Huayou Cobalt on Thursday said it could not immediately commit to producing battery-grade lithium in Zimbabwe after the country’s competition authority made that a condition of its takeover of a lithium mine.
China’s biggest cobalt refiner acquired the hard-rock Arcadia lithium mine, just outside the capital Harare, for $422-million earlier this year and has announced plans to invest $300 million in its development.
But Zimbabwe’s Competition and Tariff Commission said in a June 22 notice that the deal was approved subject to Huayou undertaking to produce battery-grade lithium in Zimbabwe within five years.
Huayou said battery-grade lithium production is not part of the project agreement, but it has had discussions with the competition authority and agreed to explore local production of lithium sulphate “only when the construction and economic conditions are right”.
Huayou’s stated plans are to build a concentrator plant to process ore, not a converter to produce battery-grade lithium.
In a statement to Reuters, Huayou said it is committed to exploring “development of infrastructure that would allow refining to happen close to production”, but it cannot do this “without support from local partners and without the right conditions”.
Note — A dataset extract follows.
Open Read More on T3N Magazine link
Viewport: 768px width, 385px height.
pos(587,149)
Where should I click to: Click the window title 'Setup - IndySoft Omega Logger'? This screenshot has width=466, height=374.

Nations across Africa are anxious to curb exports of unrefined minerals and move up the value chain by developing domestic processing, particularly as demand for batteries used in electric vehicles surges. But unreliable electricity and a lack of other inputs pose obstacles.
Huayou in May said there was a chronic shortage of the materials needed to produce battery-grade lithium in Africa, and importing these materials would be unaffordable.
Huayou expects Arcadia to start producing by 2023.